John Garfield

The Sea Wolf (1941)

The Sea Wolf (1941)

(On Cable TV, October 2020) Let’s see: A Jack London maritime adventure novel brought to the big screen by director Michael Curtiz, and starring no less than Edward G. Robinson as a sadistic sea captain, John Garfield as a hero protagonist and a beautiful Ida Lupino as the love interest? Oh yes, there’s ample reason to have a look at the 1941 adaptation of The Sea Wolf. Reportedly the best of the numerous film version of the novel, this one does get a crucial element right: Robinson as the antagonist, a formidable presence for an equally fearsome character. Lupino is certainly an asset as well, but the film’s execution through a foggy studio set means that the atmosphere of the seagoing ship is appropriately claustrophobic and oppressive. The plot goes a bit further than an already-interesting adventure story to become a small-scale illustration of the dangers of fascism, which adds quite a bit to the result. Good special effects (for the time) and tons of atmosphere complete the portrait. While it has the clunkiness of the technical means available to studio-bound 1940s filmmakers, The Sea Wolf is nonetheless a good adaptation and a fair adventure story in its own right.

Humoresque (1946)

(On Cable TV, October 2020) I’m not a big Joan Crawford fan, but she’s the single best element of Humoresque, a dour and dark romantic drama that rests on her performance as a damaged woman dragging a young and inexperienced violinist (John Garfield, fine but no more) in her self-destructive spiral. In many ways, this is an old-fashioned weepie, with characters fated to bad ends through their own flaws. There are not a lot of opportunities for levity or jokes here (placing supporting actor Oscar Levant at a disadvantage, as his later roles would demonstrate), reinforcing the all-orchestral swell of melodramatic intensity that goes with the ending. There’s a little more to it than just a melodrama in how the film delves, especially in the first half, in the universe of classical music performance. This enables the film to spend a lot of time featuring good music (and for Levant to play a bit of piano), lending additional respectability to the result. Humoresque is not exactly a good movie, but Crawford is compelling here as a woman who knows she can’t be redeemed, and if the result is overlong, it’s not to be dismissed easily.

Four Daughters (1938)

Four Daughters (1938)

(On Cable TV, November 2019) It’s an exaggeration (perhaps blasphemy) to call out similarities between Four Daughters and Little Women, but both offer middle-American small-town drama involving sisters living in a house with a single parent (here: Claude Rains as the patriarch of a musical family), with suitors popping up and a story that plays over many years.
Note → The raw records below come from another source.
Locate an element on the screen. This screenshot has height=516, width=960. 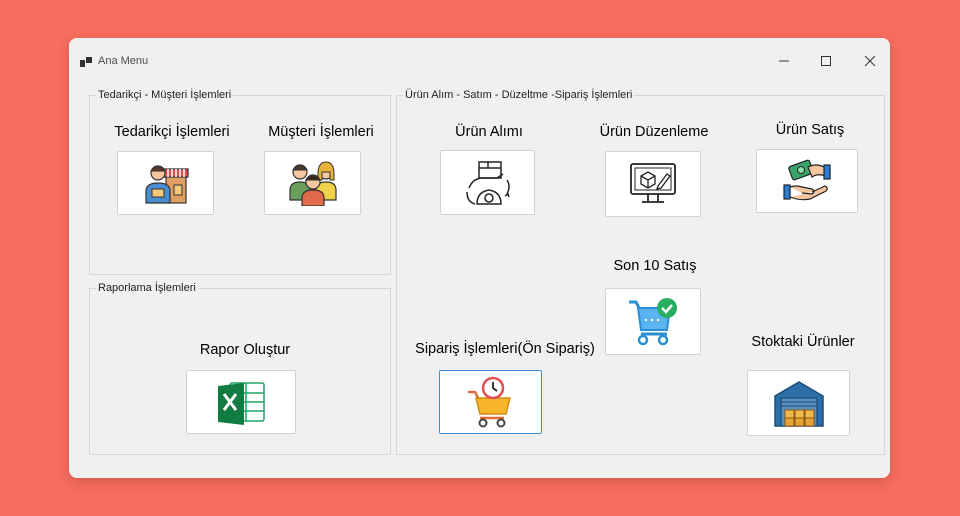
window-title: Ana Menu is located at coordinates (124, 61).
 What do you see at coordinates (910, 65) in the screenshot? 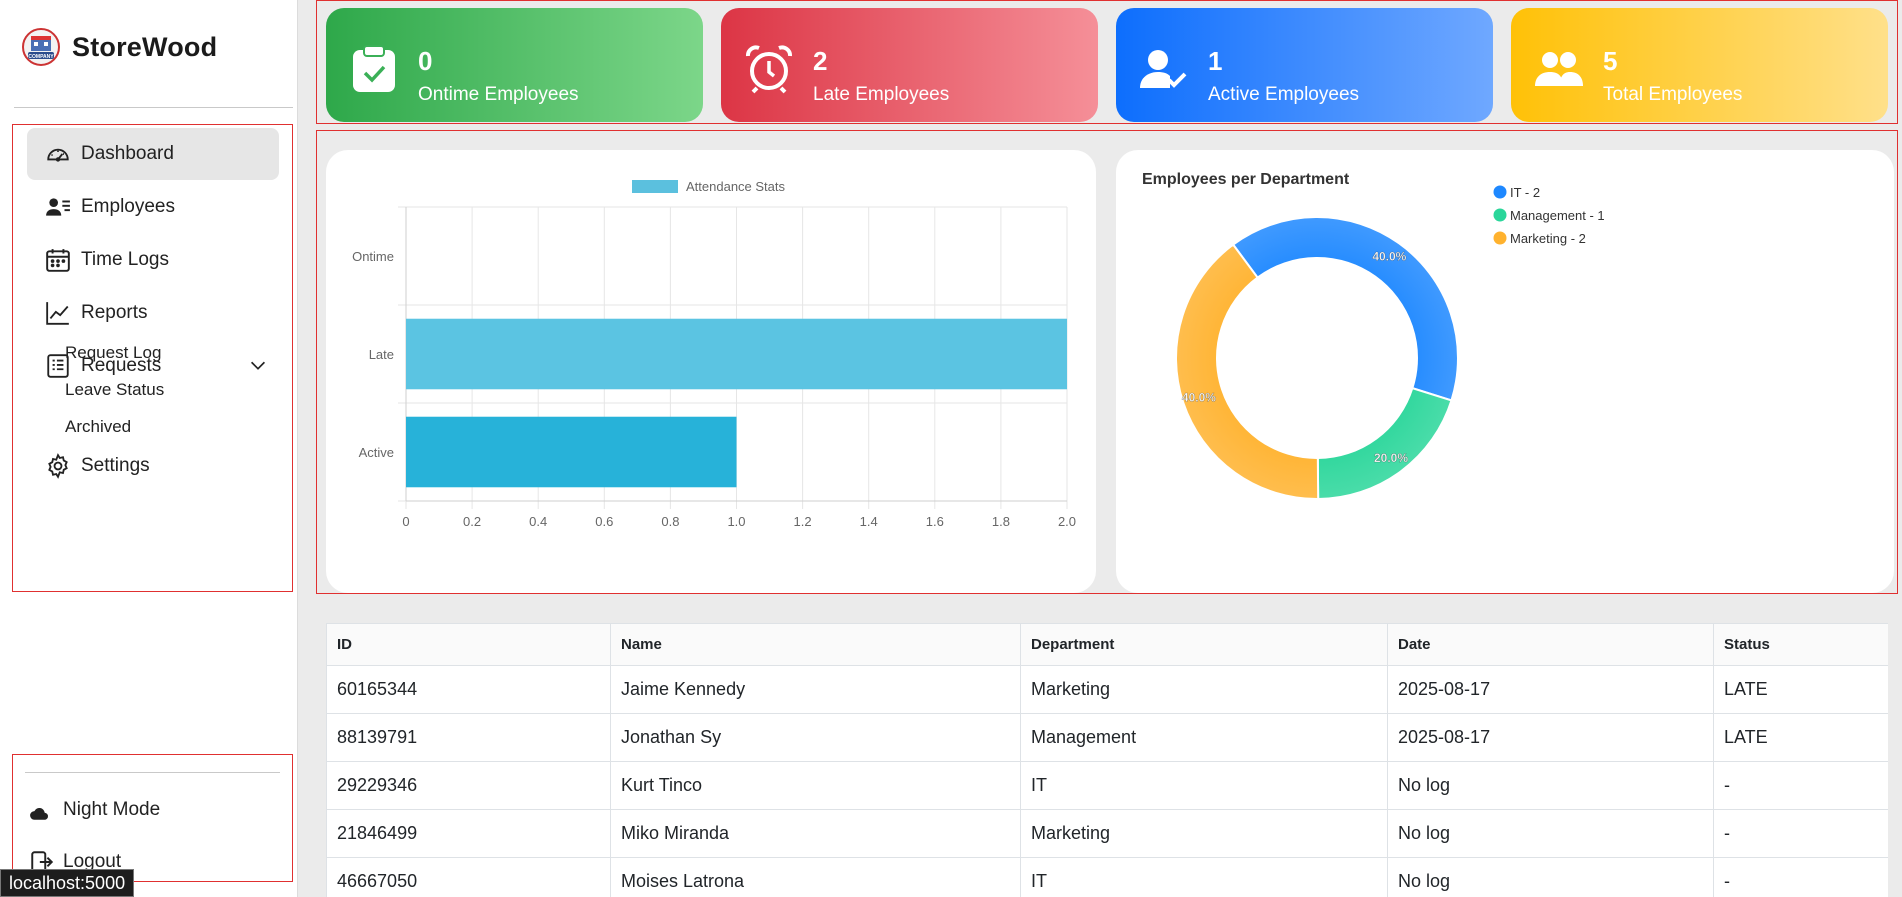
I see `card-late: 2 Late Employees` at bounding box center [910, 65].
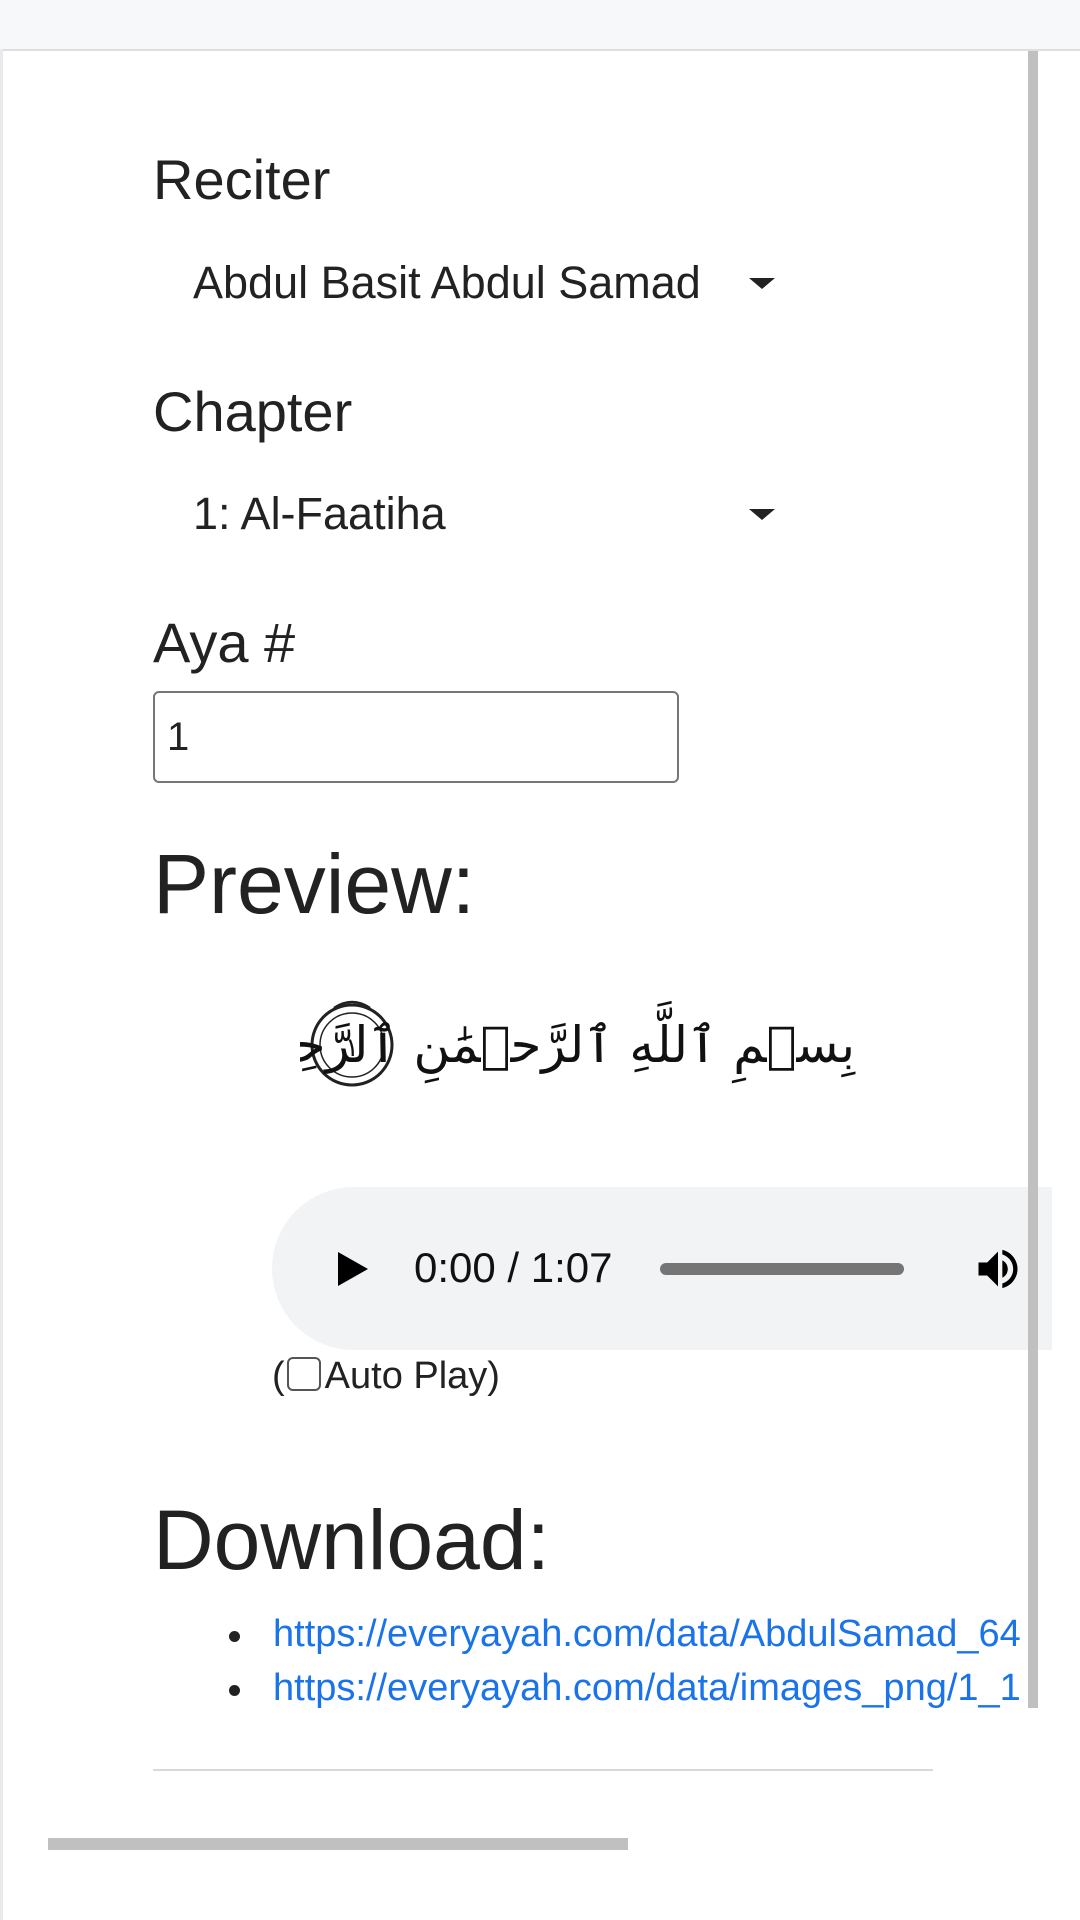 This screenshot has height=1920, width=1080. Describe the element at coordinates (338, 1844) in the screenshot. I see `horizontal-scrollbar` at that location.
Everything else is different, but from the 2010s all we see are stories with a similar feel. What’s distinctive here is that three of the four sisters were real-life sisters as well—the Lane sisters, who went on to play as a family in other films. But the highlight here is John Garfield as the young beau who sends the daughters aflutter, through some less successful suitors who come and go. Directed by Michael Curtiz, the film was regarded well enough to warrant an Academy Award nomination for best picture—but while it’s still reasonably good, it does feel a bit like a self-imposed ordeal if you’re trying to complete the Best Picture nominees marathon. There’s nothing wrong with Four Daughters—but if your mind wanders to find comparisons with Little Women, it may be because it’s not engaging enough by itself.

The Postman Always Rings Twice (1946)

The Postman Always Rings Twice (1946)

(On Cable TV, July 2019) As others have said, noir is a style more than a narrative genre, and as such it can allow itself multiple deviations from reality that would be unforgivable in another kind of movie. Does The Postman Always Rings Twice make sense? Only barely—even the most forgiving of audiences will probably cry out in disbelief a few times, whether we want to talk about narrative, romantic or even legal incoherencies. But this is mid-1940s noir, and believability takes a distant back step to the atmosphere of two lovers plotting murder and then trying to get away with it. Adapted from a novel by crime-fiction legend James M. Cain, it doesn’t take long for the film to revel in the particularities of that kind of fiction, with all the darkly humorous complications, twisted characters, fatal ironies and (in)convenient contrivances. It does help that the film is spearheaded by capable actors, starting with one of Lana Turner’s best individual performances (as others have said, the problem with being a star is that you’re often appreciated for a body … of work—not always a single role) and John Garfield as a blandly likable drifter who finds reason to stick around. For more contemporary viewers, there’s also a young Hume Cronyn turning in a memorable performance as a devious defence lawyer. At times, it does feel as if the third act runs far too long after what would have been a climax in another movie, but it ultimately turns out that the script has quite a bit more on its mind for the real end of the film—and even gives meaning to the title. The Postman Always Rings Twice all amounts to a classic noir with the qualities and issue of its genre, but no less of a pure pleasure to watch.